Moon Phase Correlation Analysis


In [1]:
import ujson as json
import matplotlib.pyplot as plt
import pandas as pd
import numpy as np
import plotly.plotly as py

from moztelemetry import get_pings, get_pings_properties, get_one_ping_per_client
from moztelemetry.histogram import Histogram

import datetime as dt

%pylab inline


Populating the interactive namespace from numpy and matplotlib

This Wikipedia article has a nice description of how to calculate the current phase of the moon. In code, that looks like this:


In [2]:
def approximate_moon_visibility(current_date):
    days_per_synodic_month = 29.530588853 # change this if the moon gets towed away
    days_since_known_new_moon = (current_date - dt.date(2015, 7, 16)).days
    phase_fraction = (days_since_known_new_moon % days_per_synodic_month) / days_per_synodic_month
    return (1 - phase_fraction if phase_fraction > 0.5 else phase_fraction) * 2

def date_string_to_date(date_string):
    return dt.datetime.strptime(date_string, "%Y%m%d").date()

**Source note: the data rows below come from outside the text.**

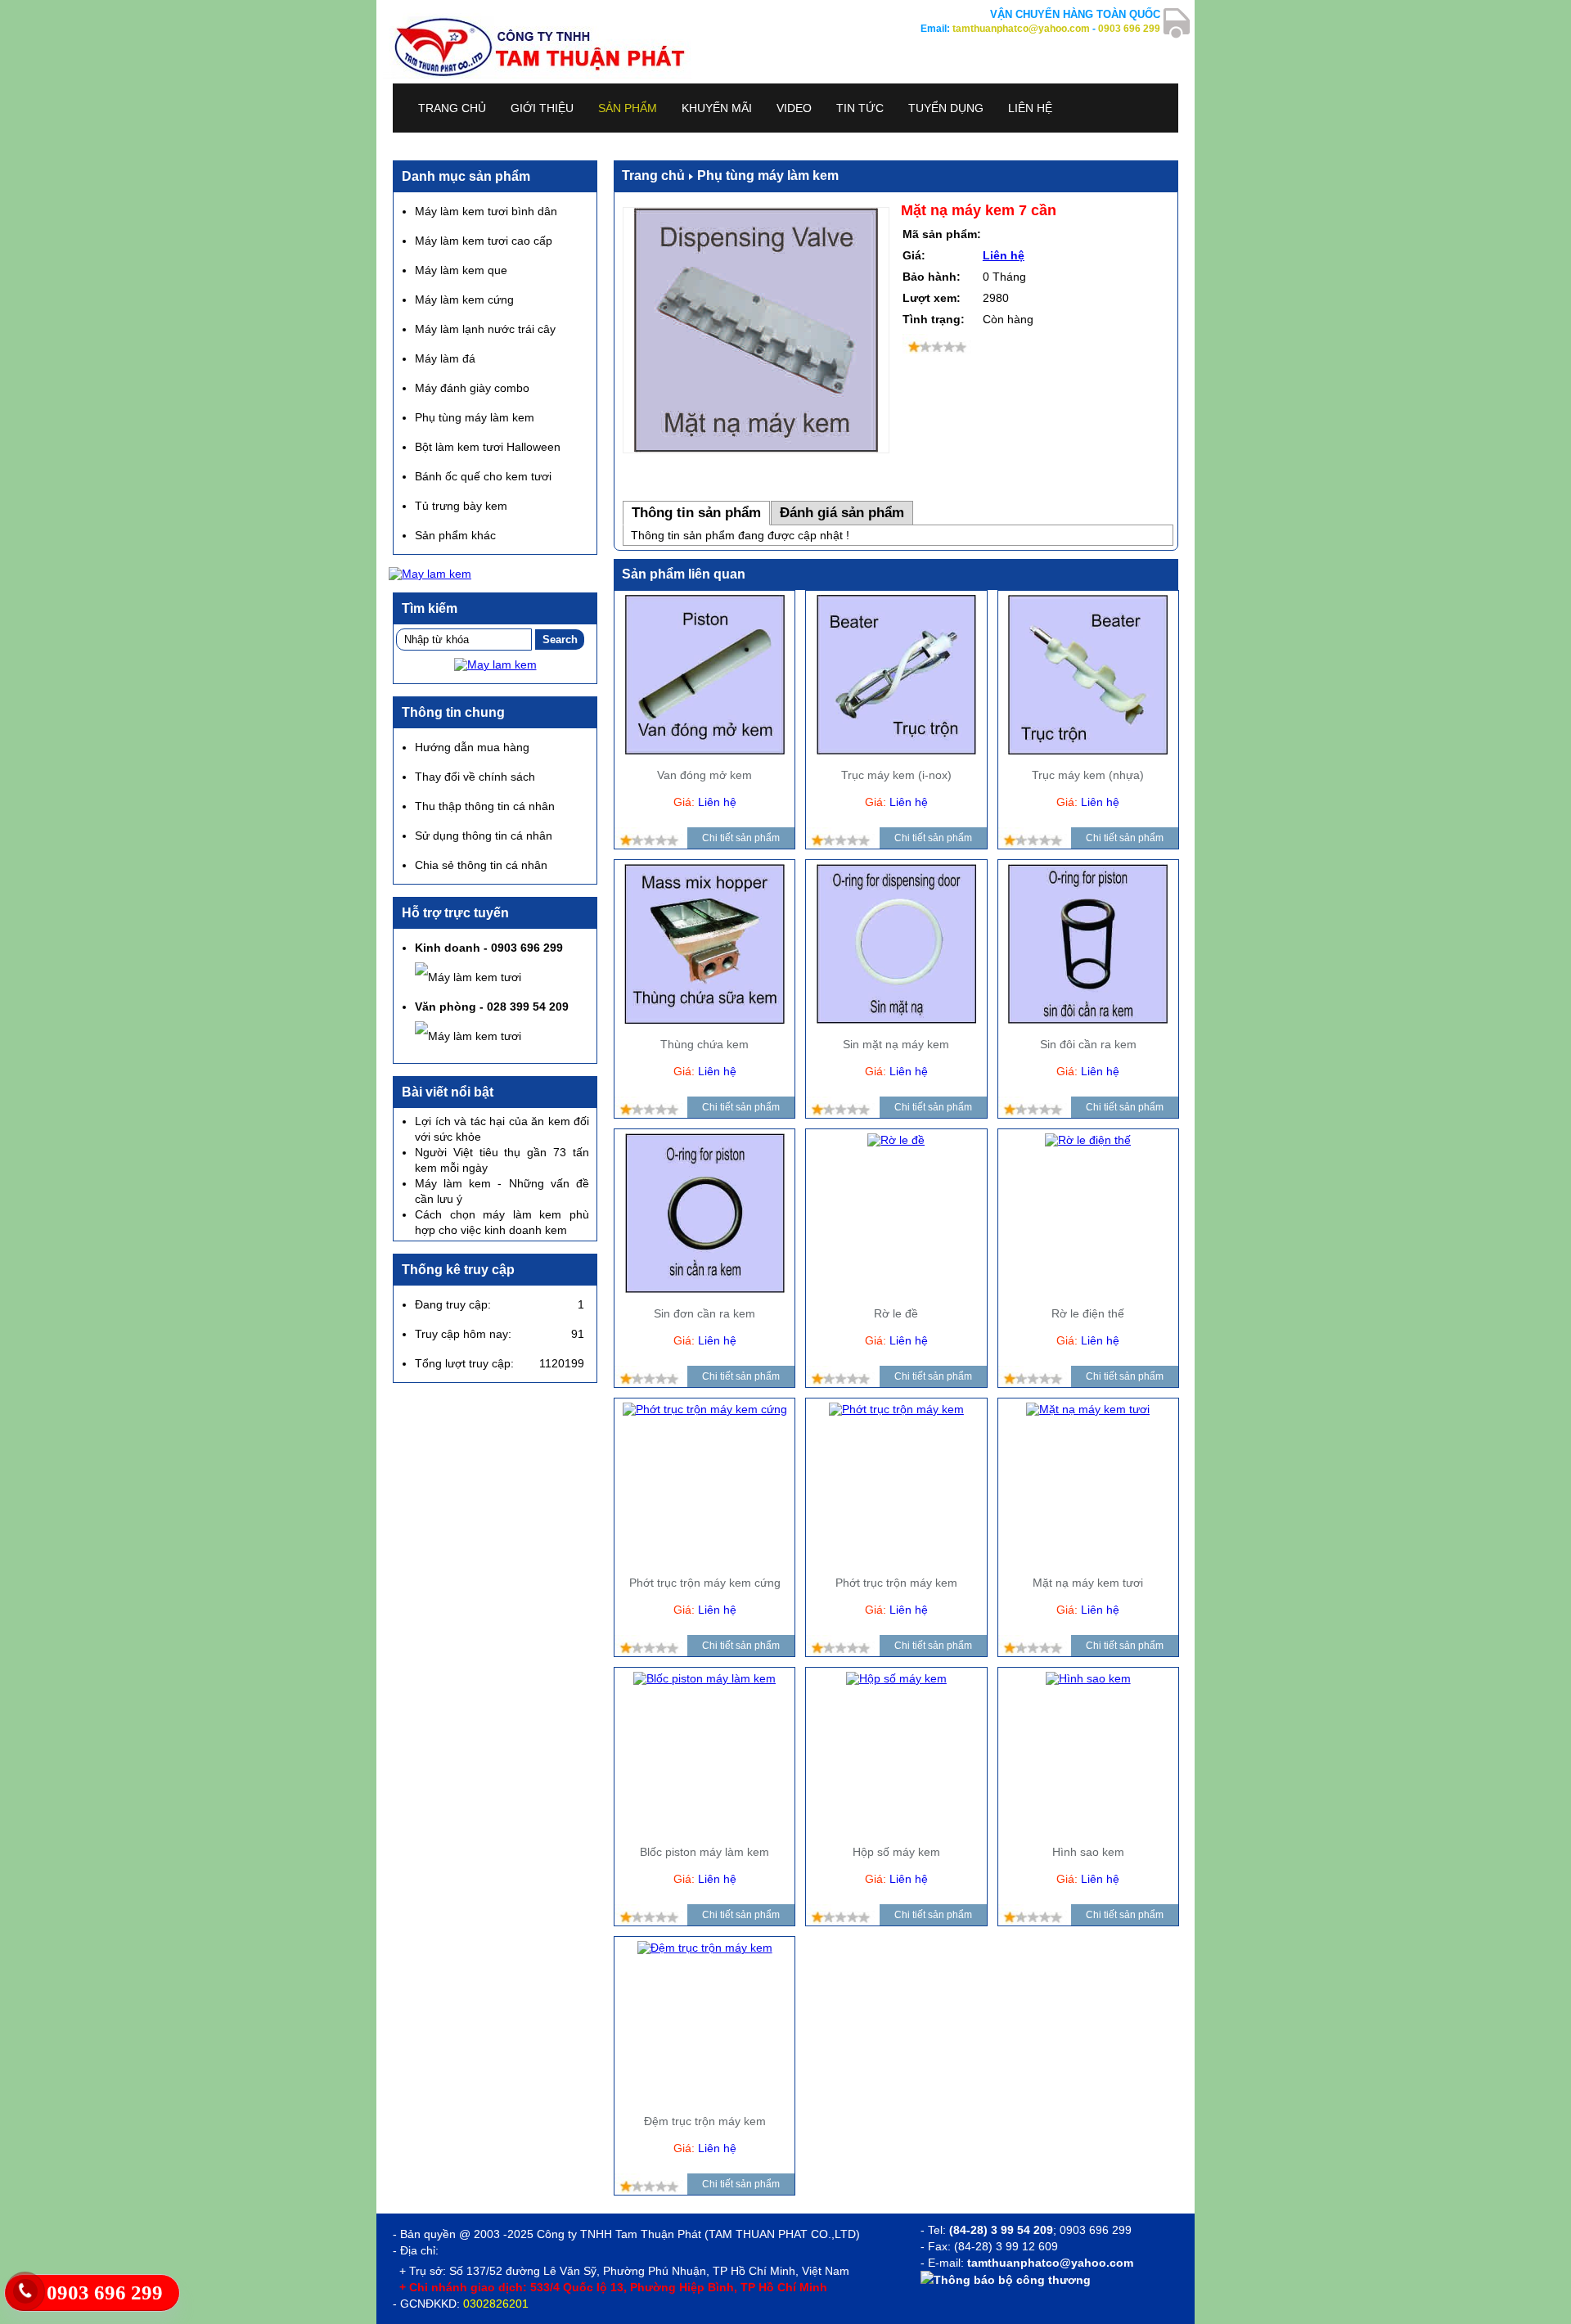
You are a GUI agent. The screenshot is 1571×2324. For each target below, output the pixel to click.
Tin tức (860, 108)
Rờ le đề (896, 1313)
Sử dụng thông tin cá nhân (483, 835)
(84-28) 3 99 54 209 (1001, 2229)
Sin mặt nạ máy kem (896, 1044)
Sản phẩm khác (455, 535)
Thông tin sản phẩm (696, 512)
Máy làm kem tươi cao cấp (483, 240)
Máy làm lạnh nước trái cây (485, 329)
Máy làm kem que (461, 270)
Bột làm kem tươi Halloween (487, 446)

Let's randomly sample 10% of pings for nightly submissions made from 2015-07-05 to 2015-08-05:


In [4]:
pings = get_pings(sc, app="Firefox", channel="nightly", submission_date=("20150705", "20150805"), fraction=0.1, schema="v4")

Extract the startup time metrics with their submission date and make sure we only consider one submission per user:


In [5]:
subset = get_pings_properties(pings, ["clientId", "meta/submissionDate", "payload/simpleMeasurements/firstPaint"])
subset = get_one_ping_per_client(subset)
cached = subset.cache()

Obtain an array of pairs, each containing the moon visibility and the startup time:


In [16]:
pairs = cached.map(lambda p: (approximate_moon_visibility(date_string_to_date(p["meta/submissionDate"])), p["payload/simpleMeasurements/firstPaint"]))
pairs = np.asarray(pairs.filter(lambda p: p[1] != None and p[1] < 100000000).collect())

Let's see what this data looks like:


In [18]:
plt.figure(figsize=(15, 7))
plt.scatter(pairs.T[0], pairs.T[1])
plt.xlabel("Moon visibility ratio")
plt.ylabel("Startup time (ms)")
plt.show()


The correlation coefficient is now easy to calculate:


In [19]:
np.corrcoef(pairs.T)[0, 1]


Out[19]:
0.00048989909014640089